Targeted protein degradation has generated excitement in chemical biology and drug discovery throughout academia and industry. By hijacking the machinery responsible for protein degradation via the ubiquitin proteasome system (UPS), various cellular targets have been selectively degraded. However, since the tools used, often termed PROteolysis TArgeting Chimeras (PROTACs), hijack the intracellular quality control machinery, this technology can only access targets within the cell. Extracellular targets such as growth factors, cytokines, and chemokines bind to cell surface receptors, often initiating aberrant signaling in multiple diseases such as cancer and inflammation. However, efforts to develop small molecule inhibitors for these extracellular target proteins have been challenging.

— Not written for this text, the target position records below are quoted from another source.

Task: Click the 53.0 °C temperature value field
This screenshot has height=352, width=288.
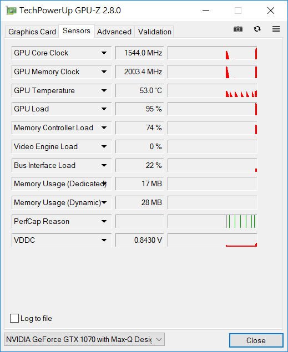Action: (139, 90)
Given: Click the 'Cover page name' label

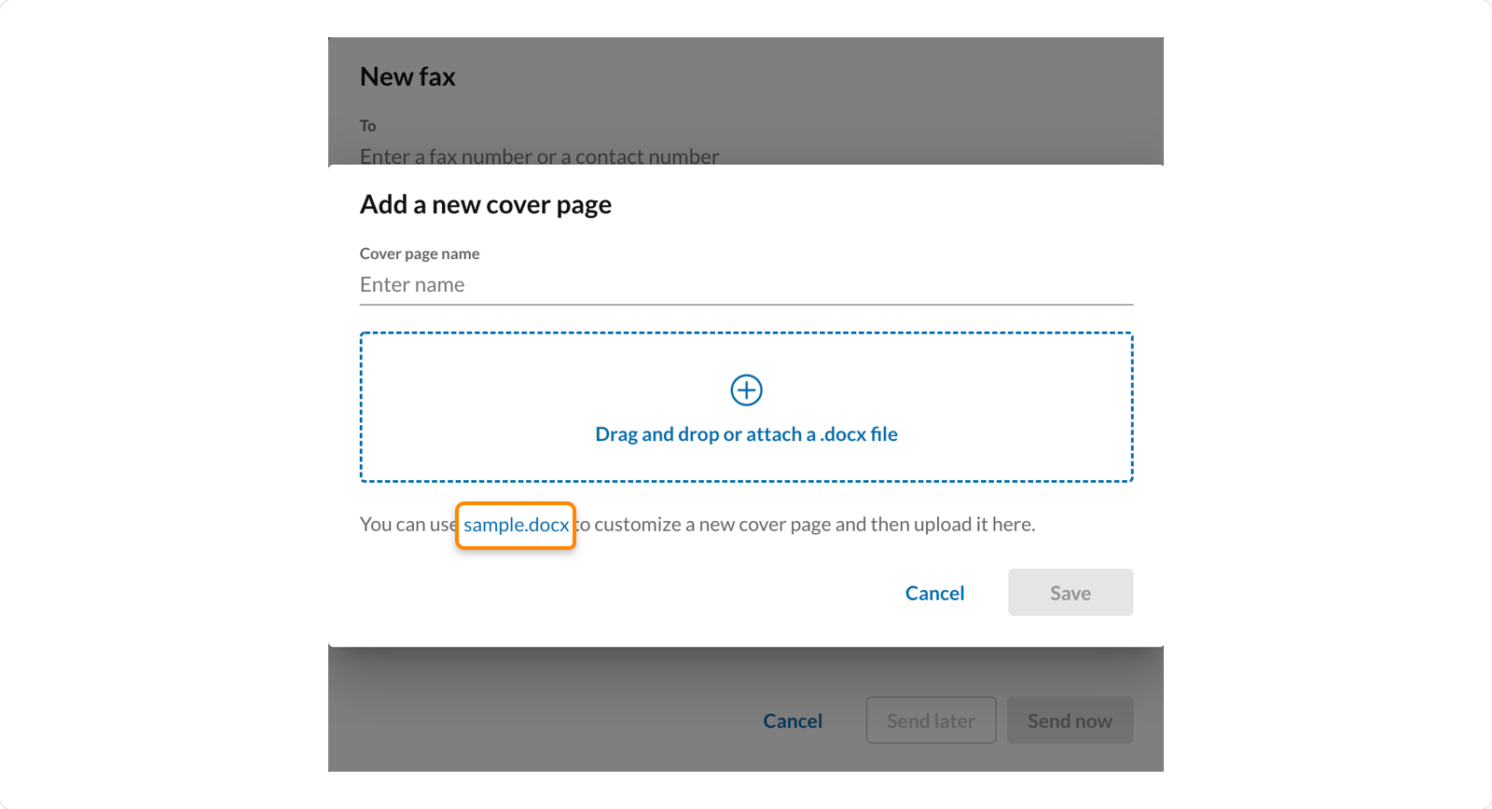Looking at the screenshot, I should click(x=420, y=254).
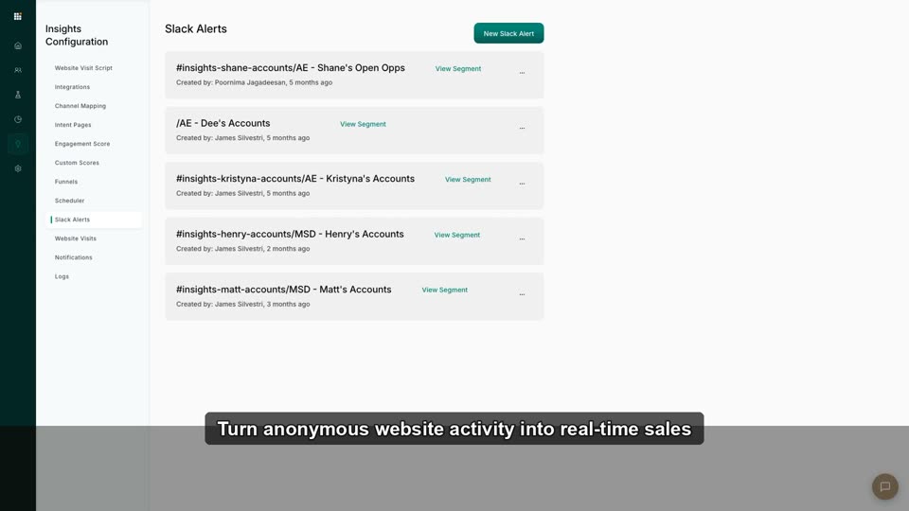Switch to the Engagement Score section

tap(82, 144)
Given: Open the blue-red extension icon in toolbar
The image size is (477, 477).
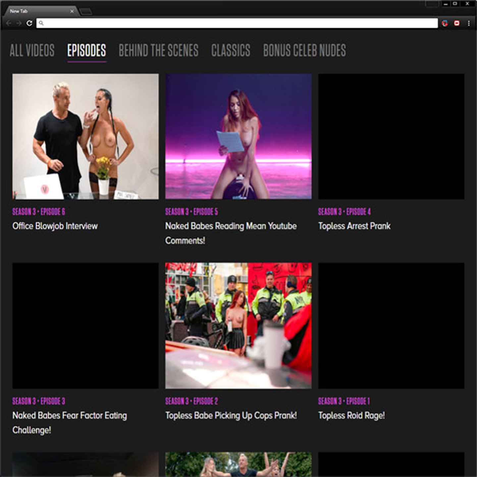Looking at the screenshot, I should coord(445,23).
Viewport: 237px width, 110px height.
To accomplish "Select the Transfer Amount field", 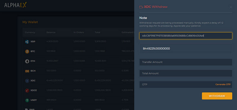I will (186, 62).
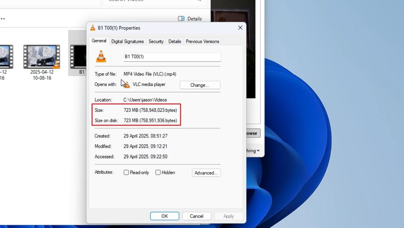The width and height of the screenshot is (404, 228).
Task: Enable the Hidden attribute checkbox
Action: point(158,172)
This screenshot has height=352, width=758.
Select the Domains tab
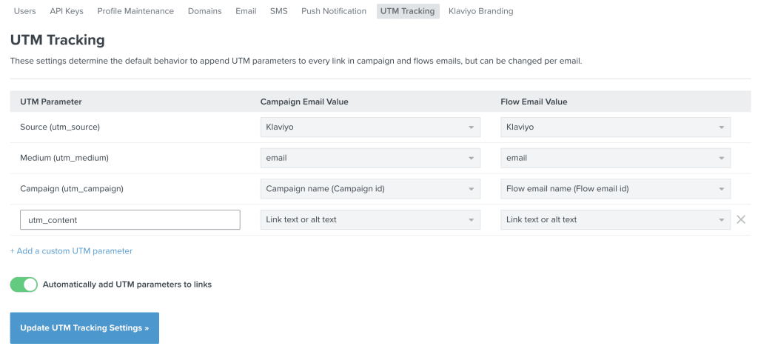coord(205,11)
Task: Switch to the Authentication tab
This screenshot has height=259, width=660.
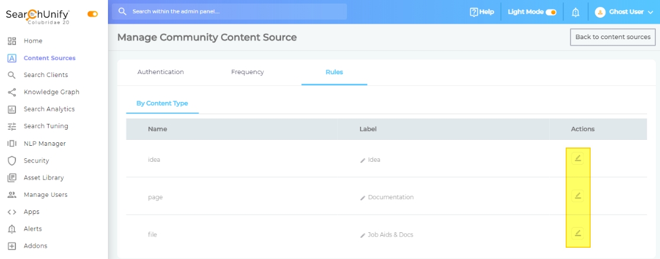Action: (161, 72)
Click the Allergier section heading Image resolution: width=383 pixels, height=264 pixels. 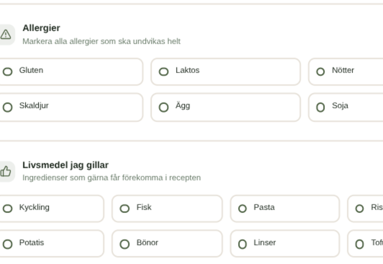pos(41,28)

Herein, we developed a proof-of-concept approach to evaluate if extracellular proteins can be internalized and degraded via the receptor-mediated endolysosomal pathway. Using a heterodimeric molecule, termed “ENDosome TArgeting Chimera” (ENDTAC), internalization and degradation of an extracellular recombinant eGFP-HT7 fusion protein was achieved by hijacking the decoy GPCR receptor, CXCR7. This proof-of-concept study suggests that using ENDTACs to co-opt the endosomal–lysosomal degradation pathway, in contrast to PROTACs using the UPS, may provide an avenue for degrading extracellular targets such as cytokines. Overall, the technology described herein provides a novel expansion to the field of targeted protein degradation.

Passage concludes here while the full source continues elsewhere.